Our study also identified the SNX11 gene, known as sorting nexin family member 11, through OTG and multi-tissue TWAS analysis. Located on chromosome 17q21.32, SNX11 is part of the sorting nexin family, which contains a phox (PX) domain crucial for intracellular trafficking. Structural studies of human SNX11 revealed a novel extended PX domain (PXe), featuring two additional α-helices beyond the conventional PX domain. This PXe is essential for inhibiting the vacuolation activity induced by SNX10 (47), which can disrupt cellular processes, including endosomal and lysosomal trafficking, thereby affecting endosome homeostasis (48). SNX11 interacts with various phosphoinositides, showing a strong preference for binding to phosphatidylinositol 3-phosphate (PtdIns3P), a key marker of endosomal membranes. This suggests that SNX11 plays a vital role in endosomal trafficking and sorting, a function vital for maintaining cellular homeostasis by regulating protein movement and degradation within the cell (49). Prior research identified the genetic variant rs882380 in SNX11 as a novel variant associated with EC (7). Further, SNX11 has been identified as a potential target for EC risk variation through enhancer-promoter chromatin looping analysis (50). Lead credible variants (CVs) from blood eQTL data also pointed to 17q21.32, with rs882380 being among the top eQTLs (50). A phenome-wide association study (PheWAS) revealed associations between the SNX11 and various phenotypic categories, such as cardiovascular disorders, diabetes, and sex hormones (35). However, our comprehension of SNX11’s precise role is limited, particularly in relation to EC. Therefore, further research is needed to elucidate the roles of SNX11 in the pathogenesis of EC.

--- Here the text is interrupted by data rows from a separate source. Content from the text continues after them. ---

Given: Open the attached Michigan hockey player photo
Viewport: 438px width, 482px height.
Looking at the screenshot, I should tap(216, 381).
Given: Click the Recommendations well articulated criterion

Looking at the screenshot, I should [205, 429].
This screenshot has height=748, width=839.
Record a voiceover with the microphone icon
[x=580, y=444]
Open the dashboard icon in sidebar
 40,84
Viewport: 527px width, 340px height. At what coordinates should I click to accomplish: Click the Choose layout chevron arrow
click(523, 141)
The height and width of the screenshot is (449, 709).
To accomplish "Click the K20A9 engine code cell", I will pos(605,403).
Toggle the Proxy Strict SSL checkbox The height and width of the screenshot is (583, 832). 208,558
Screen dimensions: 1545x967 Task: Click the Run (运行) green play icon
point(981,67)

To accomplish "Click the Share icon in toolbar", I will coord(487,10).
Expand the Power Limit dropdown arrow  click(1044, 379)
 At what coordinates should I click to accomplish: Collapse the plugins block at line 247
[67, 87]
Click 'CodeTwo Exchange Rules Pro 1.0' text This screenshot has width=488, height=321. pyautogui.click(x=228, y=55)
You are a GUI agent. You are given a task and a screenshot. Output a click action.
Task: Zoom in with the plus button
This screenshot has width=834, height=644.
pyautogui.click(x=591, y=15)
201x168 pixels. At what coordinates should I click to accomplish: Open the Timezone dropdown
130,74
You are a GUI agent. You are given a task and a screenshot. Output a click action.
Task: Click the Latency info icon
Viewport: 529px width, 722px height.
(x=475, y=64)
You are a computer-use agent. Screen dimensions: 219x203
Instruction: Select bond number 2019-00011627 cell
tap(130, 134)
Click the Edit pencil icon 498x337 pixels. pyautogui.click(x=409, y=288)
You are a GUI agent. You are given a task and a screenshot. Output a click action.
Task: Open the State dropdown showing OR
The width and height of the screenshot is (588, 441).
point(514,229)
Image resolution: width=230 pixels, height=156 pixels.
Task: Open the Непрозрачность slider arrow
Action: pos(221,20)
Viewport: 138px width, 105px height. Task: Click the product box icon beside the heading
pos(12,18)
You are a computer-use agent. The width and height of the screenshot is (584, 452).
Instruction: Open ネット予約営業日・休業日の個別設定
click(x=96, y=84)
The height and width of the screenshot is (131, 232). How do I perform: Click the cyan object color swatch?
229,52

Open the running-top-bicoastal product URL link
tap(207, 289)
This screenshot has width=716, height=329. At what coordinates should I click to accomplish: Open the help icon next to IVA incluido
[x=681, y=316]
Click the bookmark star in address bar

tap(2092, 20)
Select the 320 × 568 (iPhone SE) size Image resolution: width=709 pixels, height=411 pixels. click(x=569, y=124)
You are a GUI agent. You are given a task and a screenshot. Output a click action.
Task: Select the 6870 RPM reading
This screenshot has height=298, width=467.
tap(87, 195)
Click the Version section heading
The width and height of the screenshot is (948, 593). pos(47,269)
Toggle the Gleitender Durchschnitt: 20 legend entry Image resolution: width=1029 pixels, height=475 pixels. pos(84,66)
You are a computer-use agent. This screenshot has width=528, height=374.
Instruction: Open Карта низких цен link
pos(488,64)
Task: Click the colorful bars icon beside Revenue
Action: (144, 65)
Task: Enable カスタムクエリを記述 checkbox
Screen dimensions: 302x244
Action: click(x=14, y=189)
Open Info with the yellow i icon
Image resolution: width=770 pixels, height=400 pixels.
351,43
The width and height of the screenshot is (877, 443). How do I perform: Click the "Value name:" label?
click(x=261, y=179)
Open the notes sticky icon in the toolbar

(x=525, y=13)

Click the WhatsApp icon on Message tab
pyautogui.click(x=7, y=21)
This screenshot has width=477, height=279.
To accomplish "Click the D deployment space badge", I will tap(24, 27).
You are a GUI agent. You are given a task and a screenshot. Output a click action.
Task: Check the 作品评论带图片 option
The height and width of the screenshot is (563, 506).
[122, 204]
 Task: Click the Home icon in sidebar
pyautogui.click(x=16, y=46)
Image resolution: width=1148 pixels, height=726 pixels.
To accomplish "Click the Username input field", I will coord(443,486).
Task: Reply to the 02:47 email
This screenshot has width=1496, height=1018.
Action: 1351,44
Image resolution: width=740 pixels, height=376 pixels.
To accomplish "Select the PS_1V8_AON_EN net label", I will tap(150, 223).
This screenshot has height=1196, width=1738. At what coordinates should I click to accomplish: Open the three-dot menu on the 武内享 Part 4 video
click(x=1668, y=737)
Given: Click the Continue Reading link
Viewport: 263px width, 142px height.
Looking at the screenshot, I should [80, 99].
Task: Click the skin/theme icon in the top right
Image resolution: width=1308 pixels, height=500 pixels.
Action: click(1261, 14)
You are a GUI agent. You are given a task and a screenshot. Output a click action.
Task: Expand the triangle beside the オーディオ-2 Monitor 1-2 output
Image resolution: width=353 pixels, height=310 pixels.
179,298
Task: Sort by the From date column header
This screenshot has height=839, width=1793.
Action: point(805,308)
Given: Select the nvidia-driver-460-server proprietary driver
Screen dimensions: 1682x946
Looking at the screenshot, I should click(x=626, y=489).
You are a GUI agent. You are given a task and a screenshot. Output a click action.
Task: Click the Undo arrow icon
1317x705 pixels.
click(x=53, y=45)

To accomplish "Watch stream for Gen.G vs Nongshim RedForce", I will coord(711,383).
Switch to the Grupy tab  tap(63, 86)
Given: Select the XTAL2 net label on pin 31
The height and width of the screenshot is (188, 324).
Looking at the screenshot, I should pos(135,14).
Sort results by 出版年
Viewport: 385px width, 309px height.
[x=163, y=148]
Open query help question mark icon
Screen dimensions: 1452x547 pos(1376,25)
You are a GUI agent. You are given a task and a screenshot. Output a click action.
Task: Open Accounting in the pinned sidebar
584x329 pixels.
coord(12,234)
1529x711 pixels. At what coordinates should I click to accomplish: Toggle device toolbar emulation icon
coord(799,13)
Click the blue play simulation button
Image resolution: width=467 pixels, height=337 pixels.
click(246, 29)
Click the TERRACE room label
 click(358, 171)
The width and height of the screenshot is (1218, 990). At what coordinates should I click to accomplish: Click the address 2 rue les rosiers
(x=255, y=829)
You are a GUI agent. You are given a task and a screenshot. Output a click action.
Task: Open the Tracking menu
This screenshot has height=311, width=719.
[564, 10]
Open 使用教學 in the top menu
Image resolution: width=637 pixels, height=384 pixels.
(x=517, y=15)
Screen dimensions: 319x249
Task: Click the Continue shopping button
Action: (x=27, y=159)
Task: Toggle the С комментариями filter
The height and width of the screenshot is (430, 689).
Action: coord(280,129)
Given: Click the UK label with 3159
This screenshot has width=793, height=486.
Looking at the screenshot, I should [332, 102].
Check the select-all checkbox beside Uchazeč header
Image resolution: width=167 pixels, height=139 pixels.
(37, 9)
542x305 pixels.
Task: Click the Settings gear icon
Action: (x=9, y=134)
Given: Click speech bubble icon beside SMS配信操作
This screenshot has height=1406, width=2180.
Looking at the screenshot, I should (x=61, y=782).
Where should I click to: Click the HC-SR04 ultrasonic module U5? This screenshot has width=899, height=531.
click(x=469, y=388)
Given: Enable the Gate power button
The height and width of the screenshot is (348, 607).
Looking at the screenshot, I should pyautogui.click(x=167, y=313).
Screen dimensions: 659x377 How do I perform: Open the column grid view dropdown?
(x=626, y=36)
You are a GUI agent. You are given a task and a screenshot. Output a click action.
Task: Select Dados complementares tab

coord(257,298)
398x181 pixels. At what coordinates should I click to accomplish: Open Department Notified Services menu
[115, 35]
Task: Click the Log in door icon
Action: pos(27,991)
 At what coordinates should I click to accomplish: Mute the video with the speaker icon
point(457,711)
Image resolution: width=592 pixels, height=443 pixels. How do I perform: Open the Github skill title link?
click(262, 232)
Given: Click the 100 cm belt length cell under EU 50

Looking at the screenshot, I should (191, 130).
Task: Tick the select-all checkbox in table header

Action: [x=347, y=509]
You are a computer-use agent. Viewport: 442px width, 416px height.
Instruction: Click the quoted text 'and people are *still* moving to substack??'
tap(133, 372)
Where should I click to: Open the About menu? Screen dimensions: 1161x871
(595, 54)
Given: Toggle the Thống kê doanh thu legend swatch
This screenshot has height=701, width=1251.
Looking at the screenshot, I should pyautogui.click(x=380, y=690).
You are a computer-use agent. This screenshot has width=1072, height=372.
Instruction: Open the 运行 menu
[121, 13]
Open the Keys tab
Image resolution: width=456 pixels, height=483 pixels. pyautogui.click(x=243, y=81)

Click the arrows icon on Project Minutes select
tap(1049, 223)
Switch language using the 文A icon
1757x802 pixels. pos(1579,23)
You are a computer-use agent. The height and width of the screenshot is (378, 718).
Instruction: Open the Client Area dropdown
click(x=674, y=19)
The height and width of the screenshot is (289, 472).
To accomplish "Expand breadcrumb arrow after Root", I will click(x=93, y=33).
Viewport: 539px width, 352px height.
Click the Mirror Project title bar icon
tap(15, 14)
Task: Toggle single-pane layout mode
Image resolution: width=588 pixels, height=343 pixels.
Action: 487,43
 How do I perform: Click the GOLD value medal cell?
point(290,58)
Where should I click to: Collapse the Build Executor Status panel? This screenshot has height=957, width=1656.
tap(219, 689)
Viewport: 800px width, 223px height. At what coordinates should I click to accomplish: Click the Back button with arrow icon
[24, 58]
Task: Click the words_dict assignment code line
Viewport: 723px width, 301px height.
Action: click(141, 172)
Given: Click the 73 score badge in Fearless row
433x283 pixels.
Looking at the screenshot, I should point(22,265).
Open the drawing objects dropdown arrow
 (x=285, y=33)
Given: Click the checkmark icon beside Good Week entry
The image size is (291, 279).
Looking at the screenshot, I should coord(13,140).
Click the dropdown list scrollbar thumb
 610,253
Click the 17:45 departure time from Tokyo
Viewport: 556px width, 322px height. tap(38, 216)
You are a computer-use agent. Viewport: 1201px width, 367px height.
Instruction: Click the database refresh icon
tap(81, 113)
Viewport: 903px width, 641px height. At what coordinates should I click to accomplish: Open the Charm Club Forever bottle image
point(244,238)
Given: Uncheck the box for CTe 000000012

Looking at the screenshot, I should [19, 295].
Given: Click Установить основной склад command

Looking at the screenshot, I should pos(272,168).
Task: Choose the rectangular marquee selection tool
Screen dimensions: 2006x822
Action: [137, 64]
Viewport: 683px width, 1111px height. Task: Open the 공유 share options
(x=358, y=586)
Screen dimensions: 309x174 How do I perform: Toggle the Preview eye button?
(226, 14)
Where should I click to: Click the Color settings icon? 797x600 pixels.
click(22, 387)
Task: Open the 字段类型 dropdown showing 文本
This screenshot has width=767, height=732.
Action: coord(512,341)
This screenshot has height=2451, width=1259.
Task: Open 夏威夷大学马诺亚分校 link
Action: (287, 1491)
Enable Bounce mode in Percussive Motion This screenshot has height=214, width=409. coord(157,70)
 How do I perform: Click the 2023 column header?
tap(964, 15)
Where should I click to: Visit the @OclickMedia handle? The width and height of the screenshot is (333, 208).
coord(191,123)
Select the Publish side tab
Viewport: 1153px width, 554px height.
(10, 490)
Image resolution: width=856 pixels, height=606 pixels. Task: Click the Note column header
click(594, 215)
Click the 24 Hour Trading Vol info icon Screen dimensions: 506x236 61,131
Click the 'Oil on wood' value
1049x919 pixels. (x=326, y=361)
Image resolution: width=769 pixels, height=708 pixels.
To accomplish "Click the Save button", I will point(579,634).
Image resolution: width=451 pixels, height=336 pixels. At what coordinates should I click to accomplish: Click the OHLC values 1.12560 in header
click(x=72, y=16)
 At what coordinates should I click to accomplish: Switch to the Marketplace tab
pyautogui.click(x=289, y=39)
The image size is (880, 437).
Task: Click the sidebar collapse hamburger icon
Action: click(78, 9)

Our multi-tissue TWAS identified several genes previously linked to EC through cis-expression analysis. For example, the TEFM gene, located on chromosome 17q11.2, demonstrated a significant association with EC (P=1.74×10−7). TEFM encodes the mitochondrial transcription elongation factor, which enhances the processivity of mitochondrial RNA polymerase, POLRMT (51). Mitochondria, given their critical roles in cellular metabolism, apoptotic regulation, maintenance of redox balance, and the activation of integrated stress responses and associated immune responses (52), have become a focal point in cancer research. Previous research identified a genetic variant in TEFM (rs1129506) as being associated with EC [odds ratio (OR) =0.91, 95% confidence interval (CI): 0.88–0.94, P=4.3×10−8] (7). Additionally, elevated TEFM expression has been shown to promote growth and metastasis in hepatocellular carcinoma by activating reactive oxygen species (ROS) and extracellular signal-regulated kinase (ERK) signaling (53). Despite these findings, the precise role of TEFM in the pathogenesis of EC remains unclear, underscoring the need for further investigation.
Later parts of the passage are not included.